In theory, as long as you're eating food, drinking water, and performing as a human, assuming no major health conditions, most of us are living.

The tragedy I see most often is so very few of us are alive.

Now, I'm not suggesting you drop your textbooks and sprint up a mountain, or go broke trying to find yourself in new activities and events.

That's the illusion pressed onto so many of us. Social Media, more importantly, FOMO, has taught us that in order to truly be alive we need to make sure we travel far and wide, eat gourmet and unique food, and essentially, immerse ourselves in something phenomenal. However, regardless of what you do- don't do it without an audience and the value of your experience will only be justified by the number of likes you accrue on your #bestvacation ever because you #lovenature. With your back to the camera and wispy hair flowing in the beach air, you hit all of your angles, how else will you prove that you're alive to Instagram?

I fell for this too. I spent so much of my life constantly trying to get to the next phase life had to offer. High school was fun, but I was counting the days until graduation. Growing up in a small hometown wasn't awful, but I had sticky note calendars until my next vacation. And day in and day out, events would happen all around me that were just too "normal." I wasn't alive, but I was living.

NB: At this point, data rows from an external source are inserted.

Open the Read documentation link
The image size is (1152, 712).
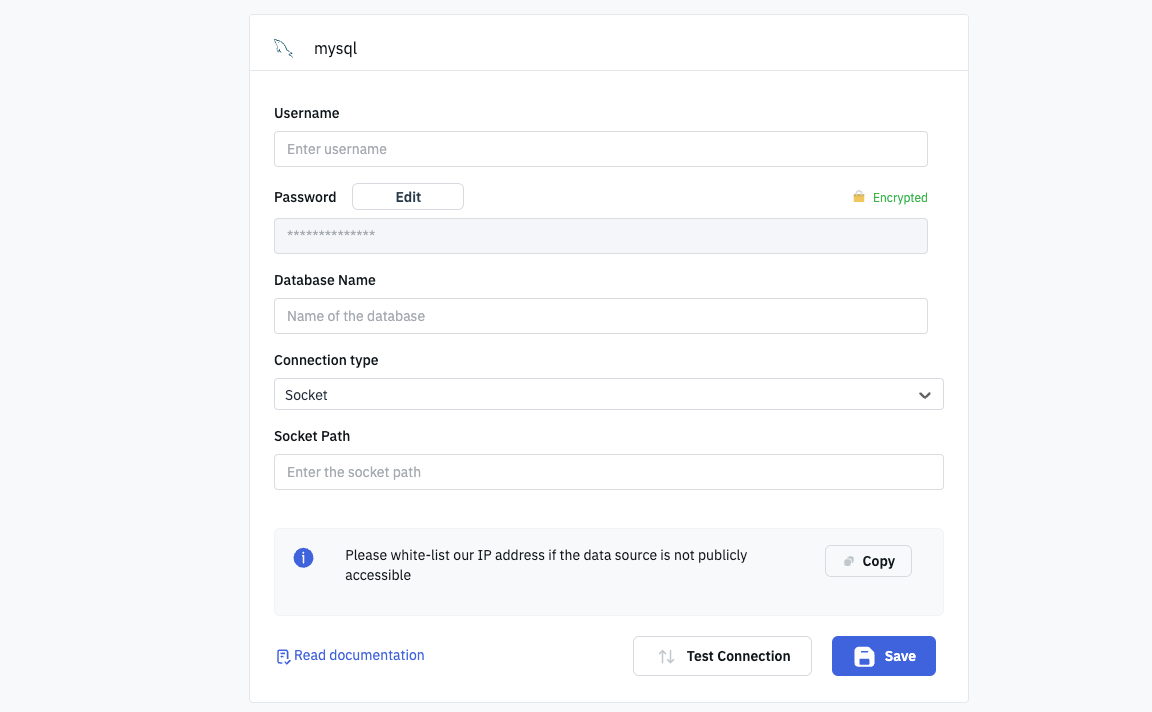(359, 656)
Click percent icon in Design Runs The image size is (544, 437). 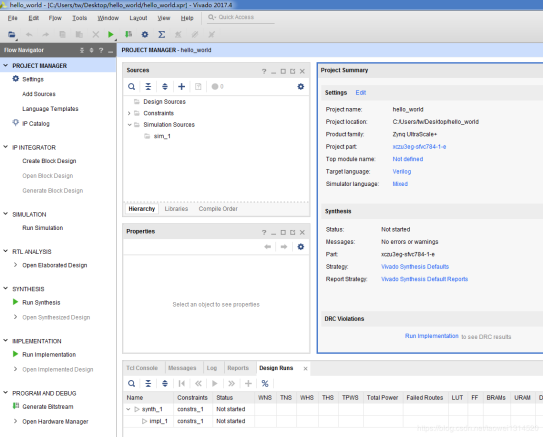pos(265,383)
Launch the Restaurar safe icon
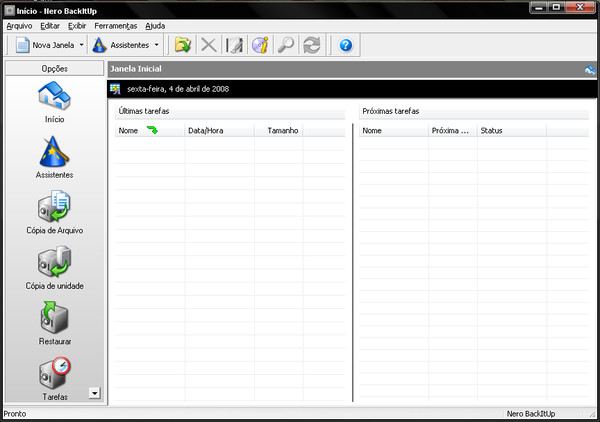The width and height of the screenshot is (600, 422). pyautogui.click(x=54, y=318)
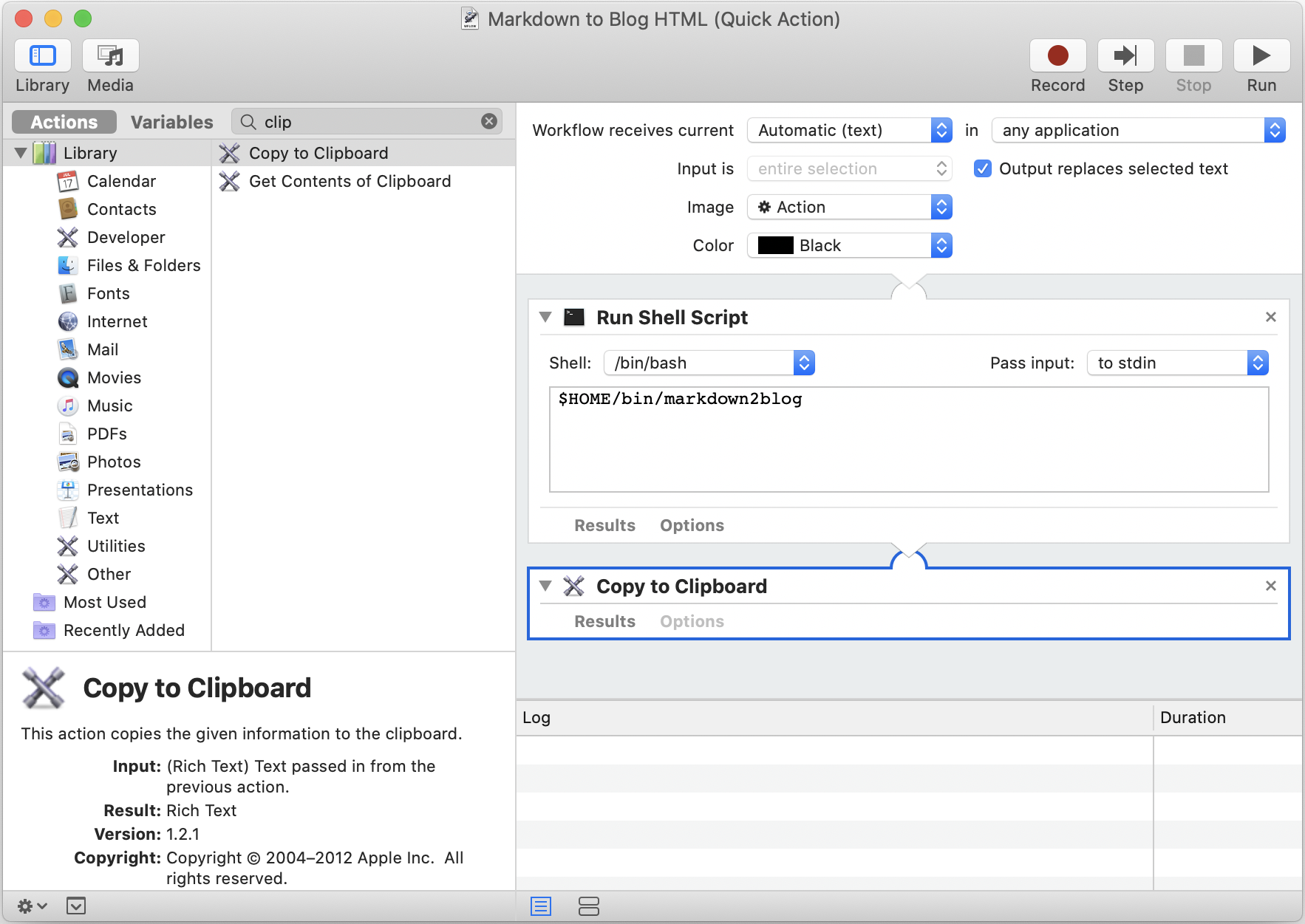This screenshot has height=924, width=1305.
Task: Open the Shell /bin/bash dropdown
Action: point(709,363)
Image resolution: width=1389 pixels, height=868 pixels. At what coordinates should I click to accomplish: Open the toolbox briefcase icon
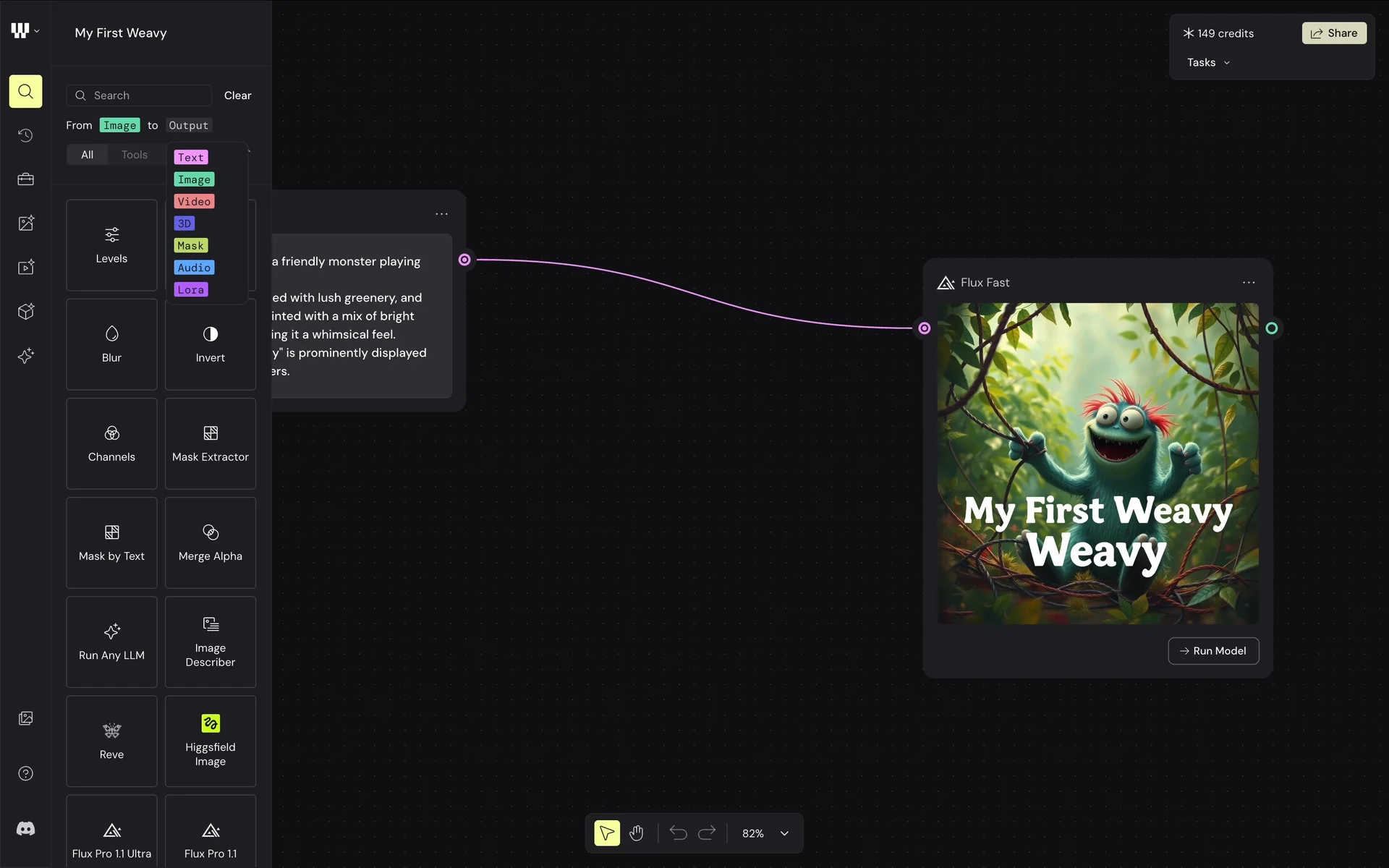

Setting your soul on fire and truly living is so much more difficult than you could ever expect, but not because you have to drain savings and take along a buddy to snap all the perfect moments.

Choosing to be alive is realizing how important it is to be in this moment or phase in life and accepting it for all its worth. Instead of racing to the finish line or trying to sprint into your next season of assumed happiness, take time to notice all the beautiful and small things that make this moment so important. There is so much life to be found in simple moments.

Semesters are ending, we are all racing to summer. Perhaps in the process, take note of the routine cafeteria worker that constantly smiles at you and says hello. Or perhaps, giggle at the fact that in just a few short weeks that bus driver you see every single morning won't be apart of your morning routine.

The farther I get from what used to be my normal, the more I miss that season of life. I haven't lived in my hometown since I was eighteen, but I miss the simplicity that came with my drives to high school listening to Kanye West and the coziness of a small town opening its doors to start a new day. I never stopped to be alive in those moments, I was just simply living.

Wherever your next phase of life might be, it will always be there. You will always have something else coming. However, once this moment is gone. It's truly gone. Don't waste beautiful views trying to capture just the right picture for Instagram, take in the moment.

Living and experiencing life can be as simple as trusting that you're exactly where you need to be in life. Cherish each moment as you're in it. The next moment is coming whether you're ready or not.